_YOUR GOAL_:
Read through the listing below and return only the lines containing "ellipsis".
** Opening RECORDED DATA block **
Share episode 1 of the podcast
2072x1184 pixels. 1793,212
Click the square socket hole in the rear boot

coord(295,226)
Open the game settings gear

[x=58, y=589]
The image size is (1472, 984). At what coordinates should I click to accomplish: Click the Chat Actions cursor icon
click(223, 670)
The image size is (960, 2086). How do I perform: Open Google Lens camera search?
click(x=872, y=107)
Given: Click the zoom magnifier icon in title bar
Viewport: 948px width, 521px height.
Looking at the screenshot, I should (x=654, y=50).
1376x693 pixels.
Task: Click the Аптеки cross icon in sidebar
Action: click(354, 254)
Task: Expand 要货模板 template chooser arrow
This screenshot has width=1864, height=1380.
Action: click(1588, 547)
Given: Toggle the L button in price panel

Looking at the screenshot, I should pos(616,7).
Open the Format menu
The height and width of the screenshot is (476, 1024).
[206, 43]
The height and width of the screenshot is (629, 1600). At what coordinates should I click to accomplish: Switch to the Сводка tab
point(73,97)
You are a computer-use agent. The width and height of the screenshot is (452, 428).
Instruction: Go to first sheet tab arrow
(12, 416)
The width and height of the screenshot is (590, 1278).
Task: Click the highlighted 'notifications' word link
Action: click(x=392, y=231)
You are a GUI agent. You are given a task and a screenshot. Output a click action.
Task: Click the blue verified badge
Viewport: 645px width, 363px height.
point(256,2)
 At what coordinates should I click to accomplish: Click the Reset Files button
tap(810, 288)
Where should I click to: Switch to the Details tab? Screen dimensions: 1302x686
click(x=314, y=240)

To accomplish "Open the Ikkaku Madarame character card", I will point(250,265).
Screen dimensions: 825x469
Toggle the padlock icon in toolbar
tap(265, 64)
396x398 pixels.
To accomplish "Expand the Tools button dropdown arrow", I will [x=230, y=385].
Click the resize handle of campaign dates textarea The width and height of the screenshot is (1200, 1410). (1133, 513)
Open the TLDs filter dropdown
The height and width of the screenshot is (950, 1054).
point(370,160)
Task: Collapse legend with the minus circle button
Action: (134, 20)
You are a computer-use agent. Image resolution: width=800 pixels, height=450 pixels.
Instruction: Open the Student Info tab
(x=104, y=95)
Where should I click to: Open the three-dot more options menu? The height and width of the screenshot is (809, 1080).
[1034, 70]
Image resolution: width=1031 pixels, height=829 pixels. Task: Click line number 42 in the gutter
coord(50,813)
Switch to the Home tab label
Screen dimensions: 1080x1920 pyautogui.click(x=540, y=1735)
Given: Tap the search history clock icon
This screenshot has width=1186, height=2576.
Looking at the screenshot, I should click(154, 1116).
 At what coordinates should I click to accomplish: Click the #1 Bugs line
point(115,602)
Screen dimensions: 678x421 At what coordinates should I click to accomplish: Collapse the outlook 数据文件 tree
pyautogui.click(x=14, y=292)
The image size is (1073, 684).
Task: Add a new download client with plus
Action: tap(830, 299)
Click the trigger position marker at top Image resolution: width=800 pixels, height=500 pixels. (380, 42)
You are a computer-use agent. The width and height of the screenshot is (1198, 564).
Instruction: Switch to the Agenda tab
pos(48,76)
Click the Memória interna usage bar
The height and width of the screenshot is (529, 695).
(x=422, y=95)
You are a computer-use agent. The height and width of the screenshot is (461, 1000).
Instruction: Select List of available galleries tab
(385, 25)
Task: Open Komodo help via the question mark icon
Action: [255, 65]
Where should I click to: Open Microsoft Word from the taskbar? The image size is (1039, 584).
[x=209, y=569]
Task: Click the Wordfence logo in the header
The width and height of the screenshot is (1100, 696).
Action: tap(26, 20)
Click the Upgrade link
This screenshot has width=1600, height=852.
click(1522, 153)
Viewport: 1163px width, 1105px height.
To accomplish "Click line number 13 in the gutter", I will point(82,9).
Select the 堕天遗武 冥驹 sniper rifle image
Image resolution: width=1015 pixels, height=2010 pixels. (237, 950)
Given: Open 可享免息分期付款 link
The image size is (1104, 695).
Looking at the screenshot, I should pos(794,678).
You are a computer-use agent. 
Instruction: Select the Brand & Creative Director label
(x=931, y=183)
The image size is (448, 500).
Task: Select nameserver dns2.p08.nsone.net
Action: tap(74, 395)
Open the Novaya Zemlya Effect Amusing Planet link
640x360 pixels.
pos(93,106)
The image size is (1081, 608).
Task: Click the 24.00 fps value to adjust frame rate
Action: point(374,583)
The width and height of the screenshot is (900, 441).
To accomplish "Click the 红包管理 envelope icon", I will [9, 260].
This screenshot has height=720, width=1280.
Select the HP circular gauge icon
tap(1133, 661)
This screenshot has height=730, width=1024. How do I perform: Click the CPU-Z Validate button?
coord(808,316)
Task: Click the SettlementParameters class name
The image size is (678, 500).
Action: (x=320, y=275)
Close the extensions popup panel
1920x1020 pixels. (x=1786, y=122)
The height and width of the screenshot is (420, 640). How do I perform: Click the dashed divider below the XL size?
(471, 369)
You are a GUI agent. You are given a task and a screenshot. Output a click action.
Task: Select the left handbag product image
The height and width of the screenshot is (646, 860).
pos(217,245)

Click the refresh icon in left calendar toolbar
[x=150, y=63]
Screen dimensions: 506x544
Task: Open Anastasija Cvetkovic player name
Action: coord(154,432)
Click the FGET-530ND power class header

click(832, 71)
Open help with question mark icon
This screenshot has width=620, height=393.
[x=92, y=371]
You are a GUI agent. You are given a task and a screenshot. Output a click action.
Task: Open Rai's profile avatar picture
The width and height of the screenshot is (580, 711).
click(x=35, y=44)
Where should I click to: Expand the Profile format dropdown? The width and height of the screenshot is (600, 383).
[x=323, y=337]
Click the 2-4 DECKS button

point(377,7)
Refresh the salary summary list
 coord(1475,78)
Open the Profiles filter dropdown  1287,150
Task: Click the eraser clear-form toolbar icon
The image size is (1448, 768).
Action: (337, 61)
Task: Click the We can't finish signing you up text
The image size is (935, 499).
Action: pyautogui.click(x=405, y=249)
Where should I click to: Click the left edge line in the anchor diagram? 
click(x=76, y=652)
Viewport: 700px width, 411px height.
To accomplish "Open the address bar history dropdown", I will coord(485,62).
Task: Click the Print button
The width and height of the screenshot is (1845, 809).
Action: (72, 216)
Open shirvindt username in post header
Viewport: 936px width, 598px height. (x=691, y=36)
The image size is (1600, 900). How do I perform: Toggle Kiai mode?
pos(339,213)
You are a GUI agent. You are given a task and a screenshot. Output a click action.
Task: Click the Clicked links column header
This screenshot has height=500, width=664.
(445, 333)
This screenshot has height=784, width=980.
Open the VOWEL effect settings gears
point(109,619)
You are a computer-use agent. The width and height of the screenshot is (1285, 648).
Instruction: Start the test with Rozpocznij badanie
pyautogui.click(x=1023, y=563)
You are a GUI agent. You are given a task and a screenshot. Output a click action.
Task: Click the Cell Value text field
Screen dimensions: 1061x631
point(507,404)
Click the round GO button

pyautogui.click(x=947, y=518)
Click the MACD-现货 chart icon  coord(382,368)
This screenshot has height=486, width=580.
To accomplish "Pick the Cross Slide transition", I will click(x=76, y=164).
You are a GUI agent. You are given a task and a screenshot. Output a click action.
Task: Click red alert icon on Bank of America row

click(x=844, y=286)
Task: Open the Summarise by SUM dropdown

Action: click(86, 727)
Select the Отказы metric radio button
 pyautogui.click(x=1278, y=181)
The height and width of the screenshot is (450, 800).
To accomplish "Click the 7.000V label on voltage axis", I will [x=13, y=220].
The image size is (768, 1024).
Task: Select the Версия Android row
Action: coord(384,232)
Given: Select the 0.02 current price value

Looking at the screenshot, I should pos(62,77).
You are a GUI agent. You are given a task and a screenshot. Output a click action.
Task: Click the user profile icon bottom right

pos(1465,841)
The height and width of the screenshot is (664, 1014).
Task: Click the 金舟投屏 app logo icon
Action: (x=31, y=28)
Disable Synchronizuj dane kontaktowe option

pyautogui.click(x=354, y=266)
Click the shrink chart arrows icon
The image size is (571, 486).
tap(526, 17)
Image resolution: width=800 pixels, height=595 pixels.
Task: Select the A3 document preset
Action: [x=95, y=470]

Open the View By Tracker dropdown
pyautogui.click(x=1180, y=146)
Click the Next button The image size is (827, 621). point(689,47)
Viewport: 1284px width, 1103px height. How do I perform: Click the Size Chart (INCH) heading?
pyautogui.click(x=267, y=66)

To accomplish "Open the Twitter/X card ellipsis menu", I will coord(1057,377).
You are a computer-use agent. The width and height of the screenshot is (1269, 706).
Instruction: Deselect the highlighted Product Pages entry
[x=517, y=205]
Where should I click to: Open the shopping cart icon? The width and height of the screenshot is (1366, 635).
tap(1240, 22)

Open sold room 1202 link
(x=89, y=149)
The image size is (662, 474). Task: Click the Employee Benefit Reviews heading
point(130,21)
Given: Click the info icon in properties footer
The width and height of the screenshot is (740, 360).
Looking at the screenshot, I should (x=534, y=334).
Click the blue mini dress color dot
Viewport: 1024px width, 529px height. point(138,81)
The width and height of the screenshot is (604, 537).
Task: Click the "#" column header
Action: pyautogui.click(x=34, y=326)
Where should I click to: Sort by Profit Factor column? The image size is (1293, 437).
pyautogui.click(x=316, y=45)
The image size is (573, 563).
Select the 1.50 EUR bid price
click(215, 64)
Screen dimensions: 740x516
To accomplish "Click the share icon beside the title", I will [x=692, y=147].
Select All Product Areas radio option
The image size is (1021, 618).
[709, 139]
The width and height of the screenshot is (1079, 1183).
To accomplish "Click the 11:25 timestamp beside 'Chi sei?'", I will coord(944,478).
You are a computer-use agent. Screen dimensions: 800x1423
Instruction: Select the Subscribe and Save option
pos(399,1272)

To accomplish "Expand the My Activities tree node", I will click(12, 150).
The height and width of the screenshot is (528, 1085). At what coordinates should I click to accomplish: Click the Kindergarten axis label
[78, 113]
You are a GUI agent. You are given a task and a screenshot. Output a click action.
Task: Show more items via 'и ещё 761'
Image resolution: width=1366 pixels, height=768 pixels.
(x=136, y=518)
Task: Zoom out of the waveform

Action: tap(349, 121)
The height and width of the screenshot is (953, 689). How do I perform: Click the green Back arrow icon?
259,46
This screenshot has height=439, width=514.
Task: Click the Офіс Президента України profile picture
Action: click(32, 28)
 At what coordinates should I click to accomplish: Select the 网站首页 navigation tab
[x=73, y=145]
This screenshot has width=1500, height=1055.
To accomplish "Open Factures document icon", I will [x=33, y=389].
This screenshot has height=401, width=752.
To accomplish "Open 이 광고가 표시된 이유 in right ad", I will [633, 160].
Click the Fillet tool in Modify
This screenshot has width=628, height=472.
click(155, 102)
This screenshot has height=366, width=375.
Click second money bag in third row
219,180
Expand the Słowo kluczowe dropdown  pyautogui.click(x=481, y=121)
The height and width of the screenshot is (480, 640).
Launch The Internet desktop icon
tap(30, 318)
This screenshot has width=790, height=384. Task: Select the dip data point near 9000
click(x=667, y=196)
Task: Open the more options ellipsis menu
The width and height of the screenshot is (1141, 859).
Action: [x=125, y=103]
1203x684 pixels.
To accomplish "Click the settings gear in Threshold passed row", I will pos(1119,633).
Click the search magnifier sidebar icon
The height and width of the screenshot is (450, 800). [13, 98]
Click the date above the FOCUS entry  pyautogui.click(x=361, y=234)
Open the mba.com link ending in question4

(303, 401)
** Closing RECORDED DATA block **
_RESULT OF THIS TASK_:
To accomplish "Open the Twitter/X card ellipsis menu", I will coord(1057,377).
Task: Open the more options ellipsis menu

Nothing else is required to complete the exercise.